• _Exercise_: In this exercise, return each entry exactly as given.

• _Excerpted records_:

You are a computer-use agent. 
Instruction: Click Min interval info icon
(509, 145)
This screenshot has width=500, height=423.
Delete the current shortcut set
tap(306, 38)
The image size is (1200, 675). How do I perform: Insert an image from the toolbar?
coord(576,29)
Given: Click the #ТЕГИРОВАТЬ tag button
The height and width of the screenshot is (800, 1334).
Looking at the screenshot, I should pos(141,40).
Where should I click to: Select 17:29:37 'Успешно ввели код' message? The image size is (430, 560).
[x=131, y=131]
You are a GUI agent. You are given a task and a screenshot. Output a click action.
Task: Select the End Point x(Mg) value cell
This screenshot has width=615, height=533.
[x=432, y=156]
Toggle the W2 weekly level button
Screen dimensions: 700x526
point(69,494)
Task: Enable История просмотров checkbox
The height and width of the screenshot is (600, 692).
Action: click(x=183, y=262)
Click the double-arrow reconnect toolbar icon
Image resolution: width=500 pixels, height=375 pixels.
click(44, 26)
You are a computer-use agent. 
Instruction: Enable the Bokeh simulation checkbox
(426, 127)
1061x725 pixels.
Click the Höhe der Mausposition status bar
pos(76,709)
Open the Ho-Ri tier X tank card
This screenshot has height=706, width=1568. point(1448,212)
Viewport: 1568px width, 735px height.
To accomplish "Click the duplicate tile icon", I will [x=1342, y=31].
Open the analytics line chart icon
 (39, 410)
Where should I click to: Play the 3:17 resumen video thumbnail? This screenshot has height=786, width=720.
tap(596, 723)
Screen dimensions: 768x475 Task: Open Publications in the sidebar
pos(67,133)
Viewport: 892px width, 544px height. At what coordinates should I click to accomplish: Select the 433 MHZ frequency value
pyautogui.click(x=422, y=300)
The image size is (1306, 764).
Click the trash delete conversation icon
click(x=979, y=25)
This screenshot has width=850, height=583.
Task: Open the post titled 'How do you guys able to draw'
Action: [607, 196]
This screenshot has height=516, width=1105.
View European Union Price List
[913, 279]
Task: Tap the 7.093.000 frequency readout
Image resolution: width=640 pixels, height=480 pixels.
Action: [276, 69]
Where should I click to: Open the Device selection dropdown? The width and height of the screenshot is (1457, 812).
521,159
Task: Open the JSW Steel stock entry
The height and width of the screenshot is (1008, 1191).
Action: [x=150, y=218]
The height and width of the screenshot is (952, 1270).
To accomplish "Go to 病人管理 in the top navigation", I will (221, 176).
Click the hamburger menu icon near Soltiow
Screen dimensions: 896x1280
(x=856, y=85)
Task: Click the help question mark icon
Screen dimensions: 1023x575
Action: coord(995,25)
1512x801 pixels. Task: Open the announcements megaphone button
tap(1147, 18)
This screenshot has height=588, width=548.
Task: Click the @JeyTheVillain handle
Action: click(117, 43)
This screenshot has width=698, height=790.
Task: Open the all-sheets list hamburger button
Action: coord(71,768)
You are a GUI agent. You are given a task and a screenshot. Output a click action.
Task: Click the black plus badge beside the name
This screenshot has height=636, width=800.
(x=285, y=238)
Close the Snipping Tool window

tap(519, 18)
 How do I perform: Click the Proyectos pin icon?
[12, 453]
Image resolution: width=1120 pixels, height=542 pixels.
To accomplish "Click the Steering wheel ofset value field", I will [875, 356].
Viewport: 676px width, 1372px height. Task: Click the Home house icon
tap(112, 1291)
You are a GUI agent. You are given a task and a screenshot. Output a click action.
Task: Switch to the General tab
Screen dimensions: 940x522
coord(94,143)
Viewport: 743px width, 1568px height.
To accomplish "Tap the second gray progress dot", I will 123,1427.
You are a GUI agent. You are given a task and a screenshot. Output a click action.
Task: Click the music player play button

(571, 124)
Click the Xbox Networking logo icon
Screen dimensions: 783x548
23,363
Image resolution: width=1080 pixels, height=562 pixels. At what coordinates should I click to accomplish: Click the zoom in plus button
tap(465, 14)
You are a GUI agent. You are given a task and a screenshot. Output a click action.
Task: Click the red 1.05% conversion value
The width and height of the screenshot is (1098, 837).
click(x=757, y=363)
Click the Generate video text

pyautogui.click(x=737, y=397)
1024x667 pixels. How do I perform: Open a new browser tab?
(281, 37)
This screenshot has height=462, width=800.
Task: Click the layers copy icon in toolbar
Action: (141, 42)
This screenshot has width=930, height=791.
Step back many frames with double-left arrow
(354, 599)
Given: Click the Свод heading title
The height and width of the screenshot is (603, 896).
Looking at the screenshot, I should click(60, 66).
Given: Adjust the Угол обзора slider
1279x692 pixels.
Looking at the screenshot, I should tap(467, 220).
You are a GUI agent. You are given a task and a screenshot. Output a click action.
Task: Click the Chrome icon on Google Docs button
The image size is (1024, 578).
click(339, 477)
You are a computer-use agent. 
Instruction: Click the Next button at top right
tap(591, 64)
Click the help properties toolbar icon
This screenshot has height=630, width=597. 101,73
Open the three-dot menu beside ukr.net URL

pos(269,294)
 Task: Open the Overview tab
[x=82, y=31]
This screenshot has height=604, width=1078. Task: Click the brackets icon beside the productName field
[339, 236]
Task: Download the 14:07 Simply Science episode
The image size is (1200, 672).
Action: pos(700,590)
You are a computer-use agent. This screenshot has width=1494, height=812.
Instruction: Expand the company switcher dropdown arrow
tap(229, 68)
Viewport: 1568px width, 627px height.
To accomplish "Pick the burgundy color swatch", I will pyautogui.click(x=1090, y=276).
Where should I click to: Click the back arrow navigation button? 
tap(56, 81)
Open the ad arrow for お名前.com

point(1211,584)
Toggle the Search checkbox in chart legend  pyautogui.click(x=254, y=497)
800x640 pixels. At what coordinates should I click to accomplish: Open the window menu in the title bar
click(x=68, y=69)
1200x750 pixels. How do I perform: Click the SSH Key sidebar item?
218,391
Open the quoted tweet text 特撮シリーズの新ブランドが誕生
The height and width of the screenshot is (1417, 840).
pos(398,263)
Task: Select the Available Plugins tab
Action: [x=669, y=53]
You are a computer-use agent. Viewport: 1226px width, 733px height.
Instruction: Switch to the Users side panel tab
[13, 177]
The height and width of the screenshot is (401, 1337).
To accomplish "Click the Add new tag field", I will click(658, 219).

• _Task response_:
You are a computer-use agent. 
Instruction: Click Min interval info icon
(509, 145)
This screenshot has width=500, height=423.
Delete the current shortcut set
tap(306, 38)
The image size is (1200, 675). How do I perform: Insert an image from the toolbar?
coord(576,29)
Given: Click the #ТЕГИРОВАТЬ tag button
The height and width of the screenshot is (800, 1334).
Looking at the screenshot, I should pos(141,40).
Where should I click to: Select 17:29:37 'Успешно ввели код' message? The image size is (430, 560).
[x=131, y=131]
You are a GUI agent. You are given a task and a screenshot. Output a click action.
Task: Select the End Point x(Mg) value cell
This screenshot has width=615, height=533.
[x=432, y=156]
Toggle the W2 weekly level button
Screen dimensions: 700x526
point(69,494)
Task: Enable История просмотров checkbox
The height and width of the screenshot is (600, 692).
Action: click(x=183, y=262)
Click the double-arrow reconnect toolbar icon
Image resolution: width=500 pixels, height=375 pixels.
click(44, 26)
You are a computer-use agent. 
Instruction: Enable the Bokeh simulation checkbox
(426, 127)
1061x725 pixels.
Click the Höhe der Mausposition status bar
pos(76,709)
Open the Ho-Ri tier X tank card
This screenshot has height=706, width=1568. point(1448,212)
Viewport: 1568px width, 735px height.
To accomplish "Click the duplicate tile icon", I will [x=1342, y=31].
Open the analytics line chart icon
 (39, 410)
Where should I click to: Play the 3:17 resumen video thumbnail? This screenshot has height=786, width=720.
tap(596, 723)
Screen dimensions: 768x475 Task: Open Publications in the sidebar
pos(67,133)
Viewport: 892px width, 544px height. At what coordinates should I click to accomplish: Select the 433 MHZ frequency value
pyautogui.click(x=422, y=300)
The image size is (1306, 764).
Click the trash delete conversation icon
click(x=979, y=25)
This screenshot has width=850, height=583.
Task: Open the post titled 'How do you guys able to draw'
Action: [607, 196]
This screenshot has height=516, width=1105.
View European Union Price List
[913, 279]
Task: Tap the 7.093.000 frequency readout
Image resolution: width=640 pixels, height=480 pixels.
Action: [276, 69]
Where should I click to: Open the Device selection dropdown? The width and height of the screenshot is (1457, 812).
521,159
Task: Open the JSW Steel stock entry
The height and width of the screenshot is (1008, 1191).
Action: [x=150, y=218]
The height and width of the screenshot is (952, 1270).
To accomplish "Go to 病人管理 in the top navigation", I will (221, 176).
Click the hamburger menu icon near Soltiow
Screen dimensions: 896x1280
(x=856, y=85)
Task: Click the help question mark icon
Screen dimensions: 1023x575
Action: coord(995,25)
1512x801 pixels. Task: Open the announcements megaphone button
tap(1147, 18)
This screenshot has height=588, width=548.
Task: Click the @JeyTheVillain handle
Action: click(117, 43)
This screenshot has width=698, height=790.
Task: Open the all-sheets list hamburger button
Action: coord(71,768)
You are a GUI agent. You are given a task and a screenshot. Output a click action.
Task: Click the black plus badge beside the name
This screenshot has height=636, width=800.
(x=285, y=238)
Close the Snipping Tool window

tap(519, 18)
 How do I perform: Click the Proyectos pin icon?
[12, 453]
Image resolution: width=1120 pixels, height=542 pixels.
To accomplish "Click the Steering wheel ofset value field", I will [875, 356].
Viewport: 676px width, 1372px height. Task: Click the Home house icon
tap(112, 1291)
You are a GUI agent. You are given a task and a screenshot. Output a click action.
Task: Switch to the General tab
Screen dimensions: 940x522
coord(94,143)
Viewport: 743px width, 1568px height.
To accomplish "Tap the second gray progress dot", I will 123,1427.
You are a GUI agent. You are given a task and a screenshot. Output a click action.
Task: Click the music player play button

(571, 124)
Click the Xbox Networking logo icon
Screen dimensions: 783x548
23,363
Image resolution: width=1080 pixels, height=562 pixels. At what coordinates should I click to accomplish: Click the zoom in plus button
tap(465, 14)
You are a GUI agent. You are given a task and a screenshot. Output a click action.
Task: Click the red 1.05% conversion value
The width and height of the screenshot is (1098, 837).
click(x=757, y=363)
Click the Generate video text

pyautogui.click(x=737, y=397)
1024x667 pixels. How do I perform: Open a new browser tab?
(281, 37)
This screenshot has height=462, width=800.
Task: Click the layers copy icon in toolbar
Action: (141, 42)
This screenshot has width=930, height=791.
Step back many frames with double-left arrow
(354, 599)
Given: Click the Свод heading title
The height and width of the screenshot is (603, 896).
Looking at the screenshot, I should click(60, 66).
Given: Adjust the Угол обзора slider
1279x692 pixels.
Looking at the screenshot, I should tap(467, 220).
You are a GUI agent. You are given a task and a screenshot. Output a click action.
Task: Click the Chrome icon on Google Docs button
The image size is (1024, 578).
click(339, 477)
You are a computer-use agent. 
Instruction: Click the Next button at top right
tap(591, 64)
Click the help properties toolbar icon
This screenshot has height=630, width=597. 101,73
Open the three-dot menu beside ukr.net URL

pos(269,294)
 Task: Open the Overview tab
[x=82, y=31]
This screenshot has height=604, width=1078. Task: Click the brackets icon beside the productName field
[339, 236]
Task: Download the 14:07 Simply Science episode
The image size is (1200, 672).
Action: pos(700,590)
You are a computer-use agent. This screenshot has width=1494, height=812.
Instruction: Expand the company switcher dropdown arrow
tap(229, 68)
Viewport: 1568px width, 627px height.
To accomplish "Pick the burgundy color swatch", I will pyautogui.click(x=1090, y=276).
Where should I click to: Click the back arrow navigation button? 
tap(56, 81)
Open the ad arrow for お名前.com

point(1211,584)
Toggle the Search checkbox in chart legend  pyautogui.click(x=254, y=497)
800x640 pixels. At what coordinates should I click to accomplish: Open the window menu in the title bar
click(x=68, y=69)
1200x750 pixels. How do I perform: Click the SSH Key sidebar item?
218,391
Open the quoted tweet text 特撮シリーズの新ブランドが誕生
The height and width of the screenshot is (1417, 840).
pos(398,263)
Task: Select the Available Plugins tab
Action: [x=669, y=53]
You are a computer-use agent. Viewport: 1226px width, 733px height.
Instruction: Switch to the Users side panel tab
[13, 177]
The height and width of the screenshot is (401, 1337).
To accomplish "Click the Add new tag field", I will click(658, 219).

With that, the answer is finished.